I'm hoping for some clarification of how metadata is being indexed. For example, when I search for "mouse", I receive over 800 results from ClinicalTrials.gov. However, several of the results are actually acronyms that have nothing to do with a mouse whatsoever. One result I received was "Minimally Invasive Control of Epistaxis (MICE)". This result has nothing to do with mouse species, so how are the lexical variants of "mouse" being mapped to one another?

I'm also curious how the DATS model that was created is being used on the back end to pull in this metadata from different repositories. For example, while DataMed pulls "Organism" metadata from BioProject, it excludes the taxonomy ID and all of the name variations. Is it possible to fix this to include all of the information?

naturalbeau commented 8 years ago

When you search "mouse", we have the terminology server to generate the synonyms of the search query. In this case, we have 26 synonyms of "mouse". "MICE" is one of them. screencapture-datamed-biocaddie-org-expanded-query-php-1465929917749

In our search process, we search the original query OR the synonyms. There is a "Search Detailed" box in the right bottom corner of the search result page shows how the query are constructed.

The reason "Minimally Invasive Control of Epistaxis (MICE)" has been been retrieved is that: "MICE" is matched to a word in the title.

naturalbeau commented 8 years ago

@jgrethe Can you answer the second part of the question?

readkev commented 8 years ago

@naturalbeau thanks for the first part of the answer.

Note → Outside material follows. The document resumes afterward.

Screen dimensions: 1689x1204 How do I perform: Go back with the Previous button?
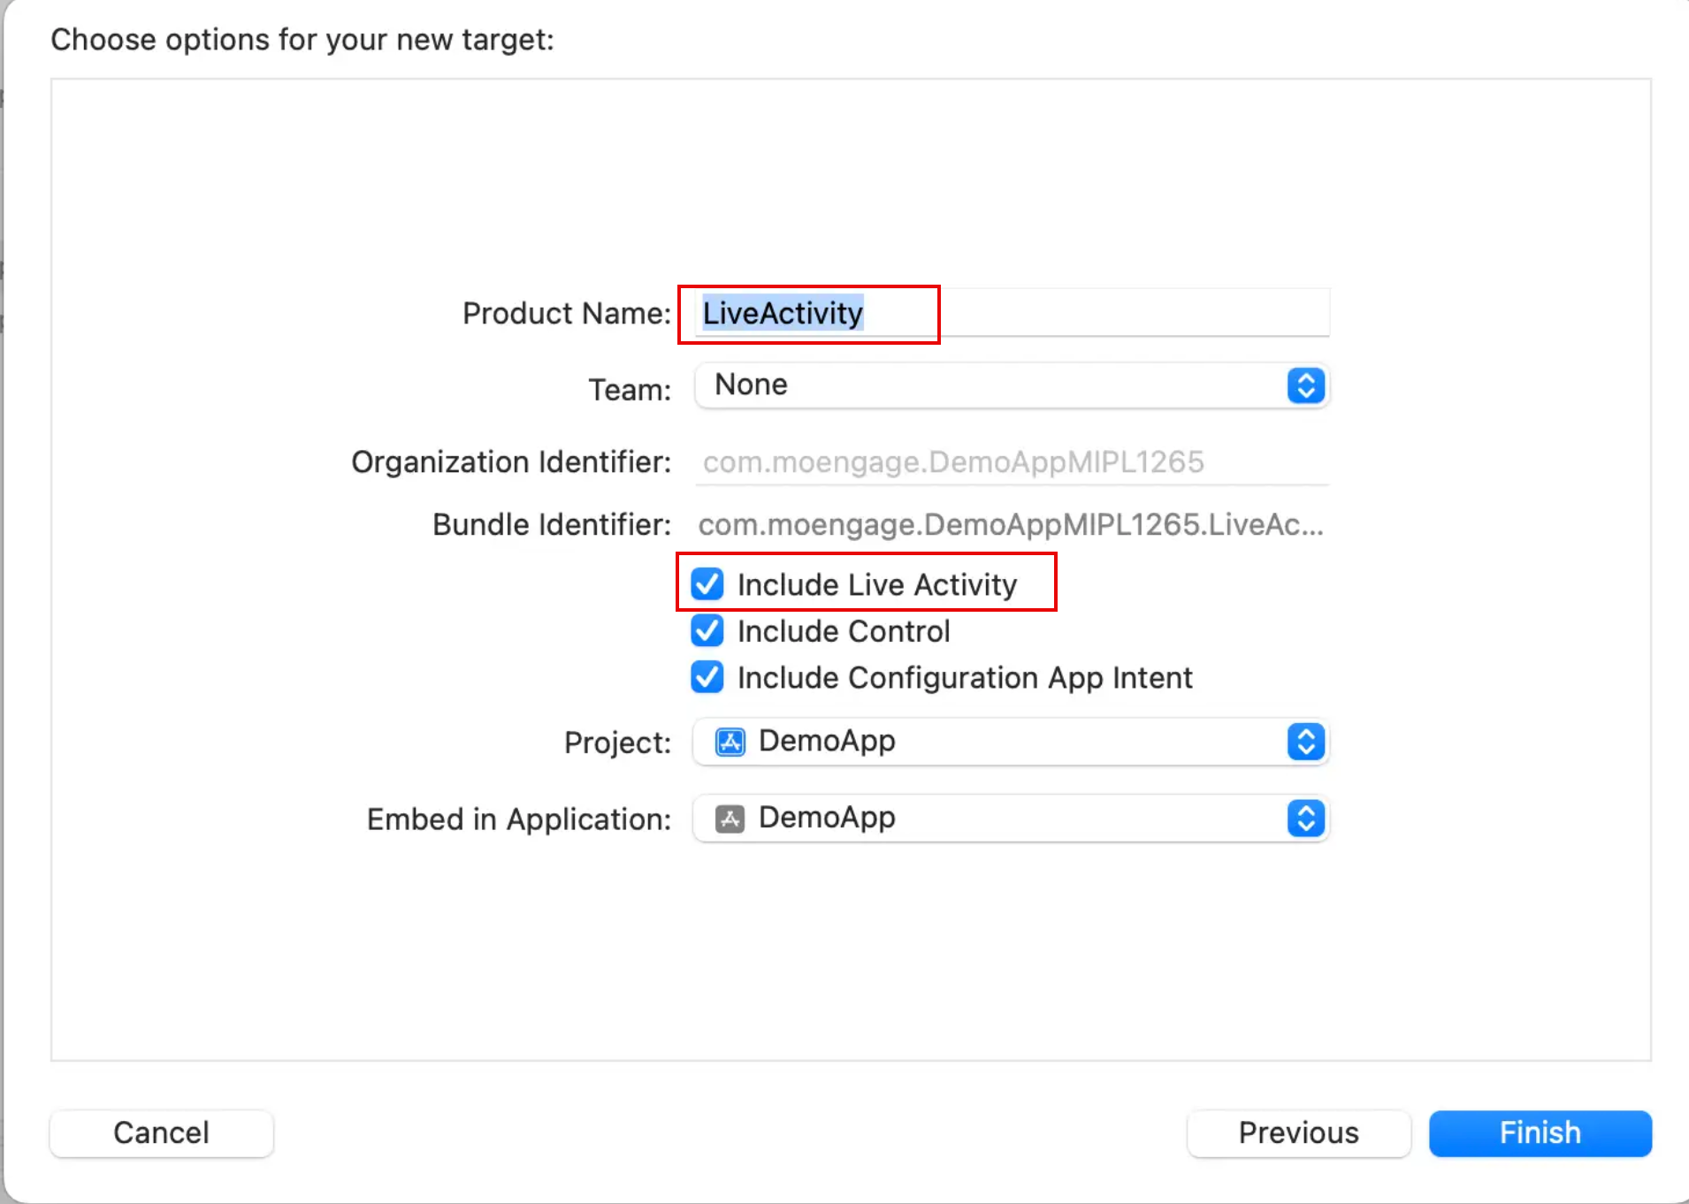pos(1299,1133)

The problem with that strategy is that if I'm searching for datasets about "mice", I shouldn't be retrieving articles about the cauterization of nosebleeds -- this potentially leaves an opening for a large number of false positives i.e. any acronym for MICE that does not pertain to "mouse" the animal. I'm also assuming this would be the case for other terms used within the database mapping to irrelevant results. Has there been any discussion of mapping lexical variants like this using something like the Unified Medical Language System, for example?

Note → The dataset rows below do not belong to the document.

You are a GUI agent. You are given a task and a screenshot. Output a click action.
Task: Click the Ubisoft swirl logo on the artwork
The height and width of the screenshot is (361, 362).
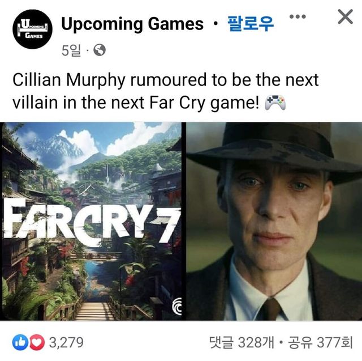(x=177, y=307)
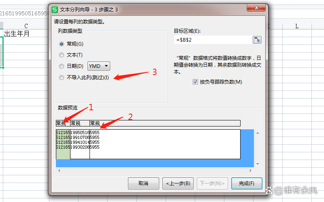
Task: Click the preview scroll up arrow
Action: [258, 133]
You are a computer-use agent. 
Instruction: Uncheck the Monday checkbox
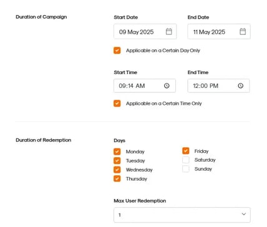tap(117, 152)
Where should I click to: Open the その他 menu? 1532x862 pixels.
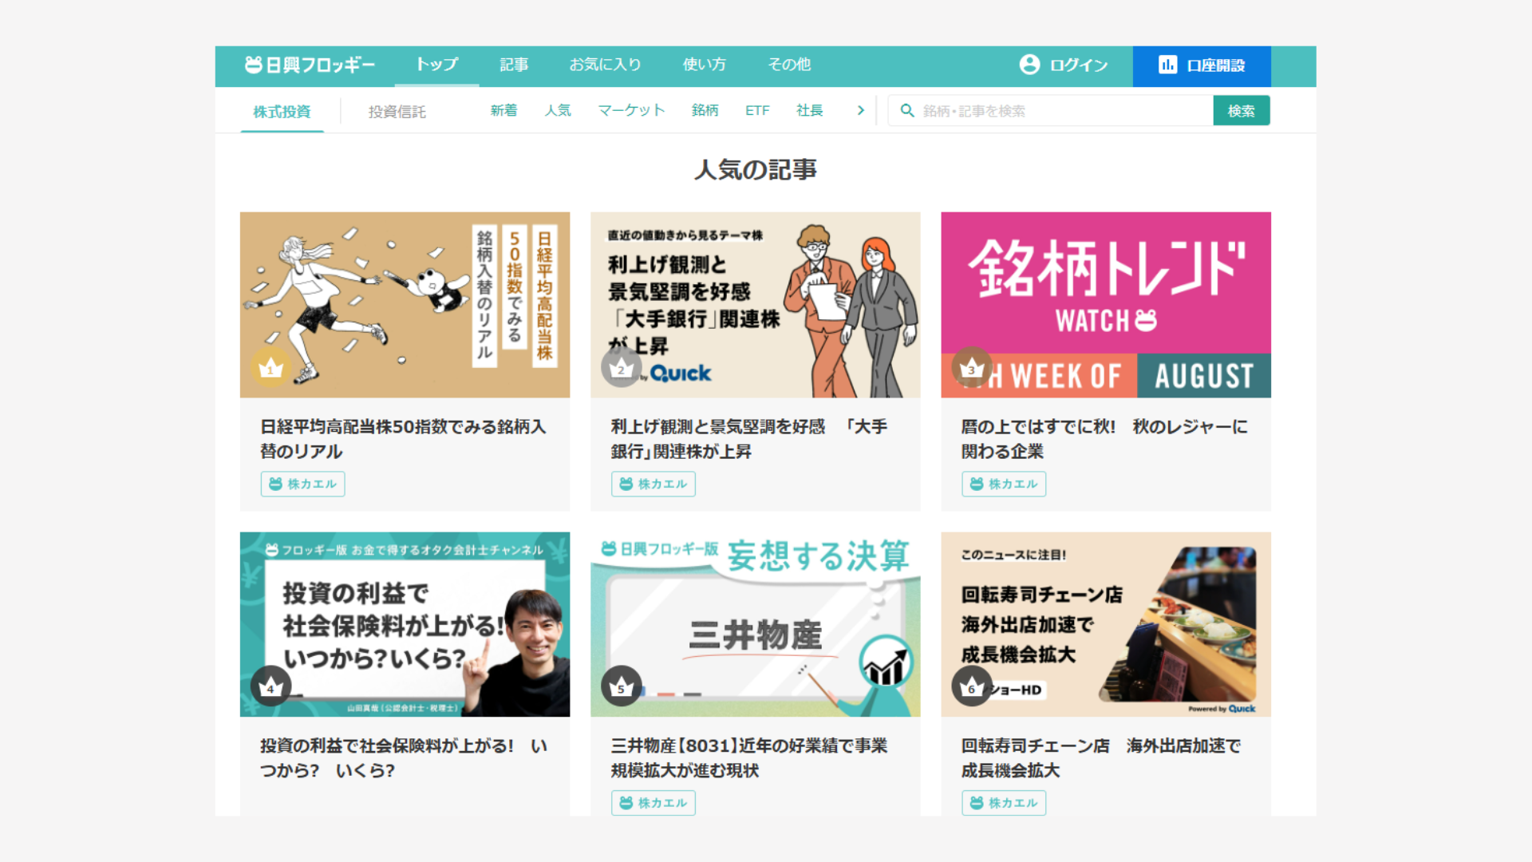click(x=789, y=65)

jgrethe commented 8 years ago

The organism information is captured as part of the metadata if it is available (e.g. PDB) or is set if it is constant across a source (e.g. ClinicalTrials.gov). In addition - if a taxonomy ID is included it should also be pulled into the metadata record. Will have the curators double check bioproject in this case.

naturalbeau commented 8 years ago

We have used UMLS in the terminology server to do the query expansion, which is to get the synonyms of the search query. We are planning to integrate the terminology server to the metadata ingestion pipeline.

tjohnson250 commented 8 years ago

Without much richer and more unified metadata (or considerable NLP efforts), it may only be possible to solve this by using advanced search to search on specific fields. I did the same search for "mouse" at ClinicalTrials.gov and got the same Minimally Invasive Control of Epistaxis (MICE) as the 7th search result.